Full just check/just test and local pre-push hook hit torus-client build.rs DNS resolution for api.testnet.torus.network. The runtime-focused checks and mainnet try-runtime upgrade pass.

@steinerkelvin

steinerkelvin commented Jun 26, 2026

Copy link
Copy Markdown
Collaborator

⚠️ Migration is broken on current mainnet state — requesting changes

I validated this migration against live mainnet state and it does not achieve its stated goals. Two of the three goals (register the sudo allocator, transfer prior allocator stake) silently no-op, and a large block of stake is unwound instead of migrated.

Evidence

Current mainnet state (queried via RPC at wss://api.torus.network):

Sudo::Key                         = 5GyLPVZr2vezWWwp4yLWEuKZ4uH5fYvU5GjuqmWV4PrAEVLy
Governance::Allocators            = [5DoVVgN7R6vHw4mvPX8s4EkkR8fgN1UJ5TDfKzab8eW9z89b]
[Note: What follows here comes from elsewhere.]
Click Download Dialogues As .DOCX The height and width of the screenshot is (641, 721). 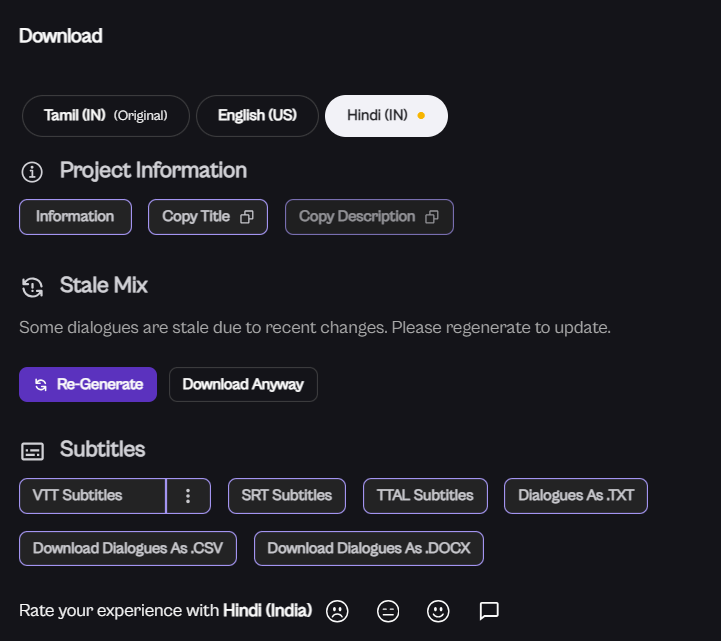pyautogui.click(x=368, y=549)
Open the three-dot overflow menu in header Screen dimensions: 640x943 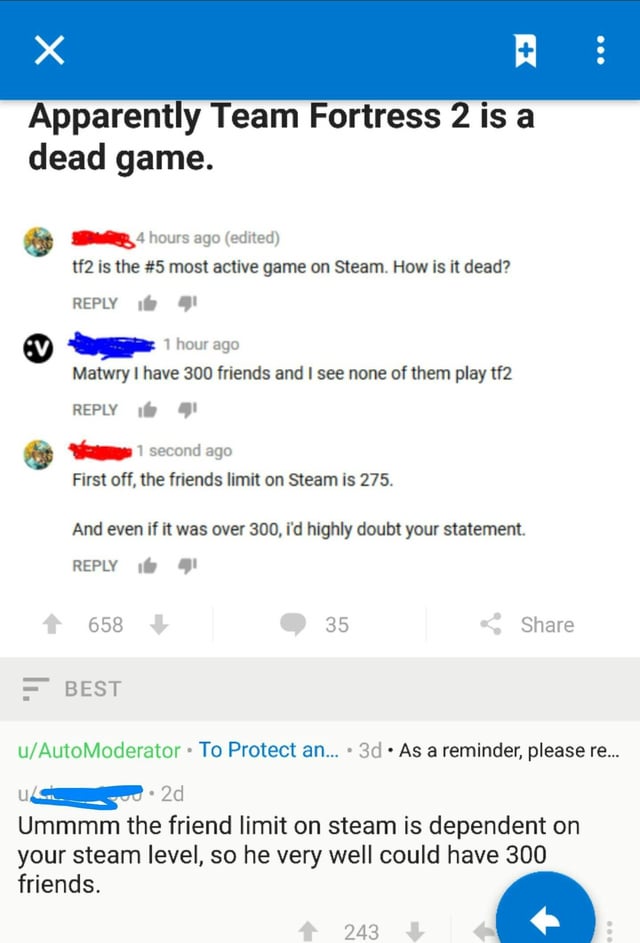point(600,51)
sudo key is a registered agent?   false
the lone allocator is an agent?   true   (and != sudo key)
inbound stake on that allocator   42_751_919_073_108_961_966_126_552  (~4.28e25 planck)

This is exactly the failure scenario. Adding invariant pre_upgrade/post_upgrade hooks (not present in this PR) and running them against this live state (see "why the green run didn't reflect this" below for the exact command), post_upgrade aborts with:

MigrateAllocator: sudo allocator was not registered as an agent

Root cause

In migrate_allocator, registration happens before the old allocators are deregistered, and it reuses the old allocator's name:

register_allocator(&new_allocator, old_agent.as_ref()); // registers with old_agent.name
transfer_allocator_stake(&old_allocators, &new_allocator);
for old_allocator in old_allocators {
    let _ = pallet_torus0::agent::deregister::<Runtime>(old_allocator); // happens AFTER
}

pallet_torus0::agent::register rejects duplicate names:

ensure!(
    !exists::<T>(&agent_key) && Pallet::<T>::find_agent_by_name(&name).is_none(),
    Error::<T>::AgentAlreadyRegistered
);

Since the old allocator agent still holds that name at this point, register returns Err(AgentAlreadyRegistered), which is swallowed by let _ =. Cascade:

  1. The sudo allocator is never registered as a torus0 agent.
  2. transfer_allocator_stake early-returns on !Agents::contains_key(new_allocator)no stake transferred.
  3. deregister(old_allocator)stake::clear_key unwinds the ~4.28e25 stake back to the original stakers.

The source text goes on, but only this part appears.